What 3 Degree Celsius might look like.
It is, without a doubt that the planet will warm up an average of 3 degrees Celsius (5.4 degrees Fahrenheit) this century and that would be calamitous.
This real chance has prompted scientists to affirm that in such a brutally hot world, there will be deadly heat waves, massive wildfires, and damaging downpours will come far more often and hit much harder than they do today.
Also, the ocean will be hotter too and more acidic, causing fish declines and likely the end of coral reefs. In fact, a quarter or so of the Earth’s species may go extinct in such conditions or be headed that way.
Our planet is changing fast. Climate science is concerned with what is in the air, the invisible, planet-warming build-up of carbon dioxide. But you no longer need graphs to see the impact.
Rainforests are creeping into savannah. Ice sheets are plunging into the sea. Bright coral reefs are fading to white.
Experts cannot say exactly how likely this future is because that depends on what humankind does to mitigate the worsening climate crisis, especially over the coming decade.
Six years ago, world leaders met in Paris and agreed to keep global warming below 2 degrees (and as close to 1.5 degrees as possible). Yet, despite a slight decline in pollution in 2020 because of pandemic shutdowns and despite a new surge in commitments from governments to slash their emissions to net zero by 2050 (or 2060 in the case of China), the shift to a green economy is not happening fast enough.
So, what would 3 degrees look like? Scientists agrees that adding 2 more degrees to the more than 1 degree we have already added would make our world much hotter and disproportionately hotter on land. The reason is being; about 70 percent, according to research, of the planet is covered in water, and water warms more slowly than land.
However, they stress that the path out of such a future is still before us. While the 1.5-degree target will likely be surpassed, if countries immediately set credible targets for 2030, we may still reach net zero by 2050, holding warming to about 2 degrees. That is what is famously called, “Flattening the curve”.
Cities and towns will need more tree cover, and some outdoor sport will probably move inside, while air conditioning systems and the electricity grid, will need to be optimised to avoid blackouts.

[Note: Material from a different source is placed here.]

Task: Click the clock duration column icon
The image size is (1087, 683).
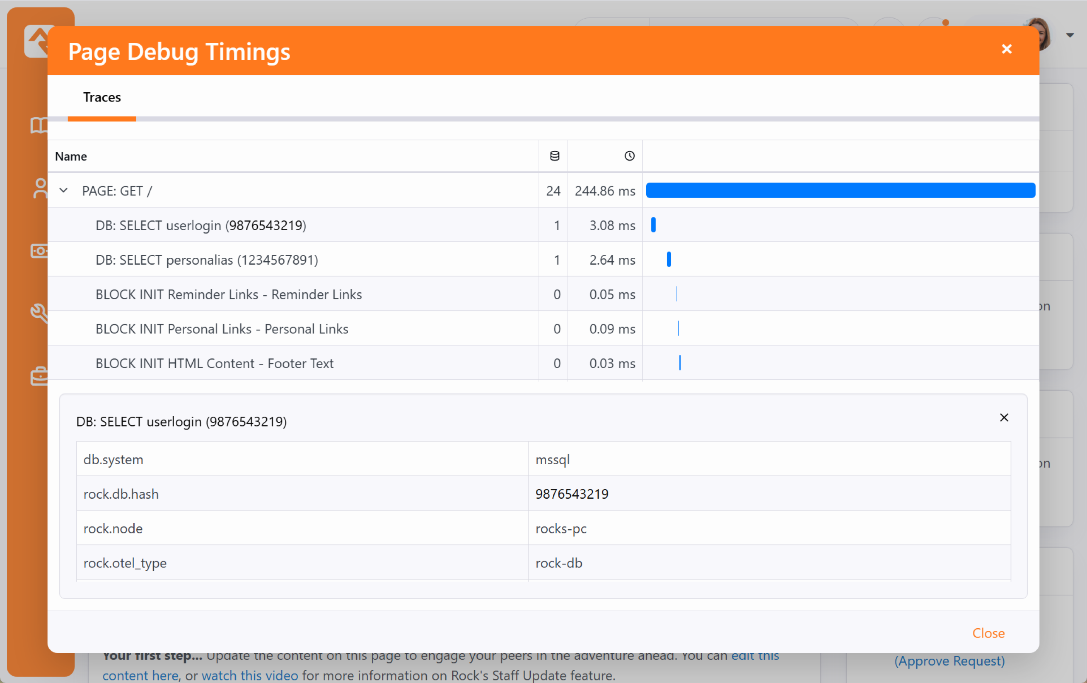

Despite all that bad news, experts stress that the window to avoid 3 degrees has not closed yet, and the costs of getting there are actually far cheaper than once thought.
We need to stop chopping down trees, too, but while agriculture is commonly seen as a difficult industry to decarbonise given our reliance on it for food, new technologies and greener farming methods could lead the way if given investment.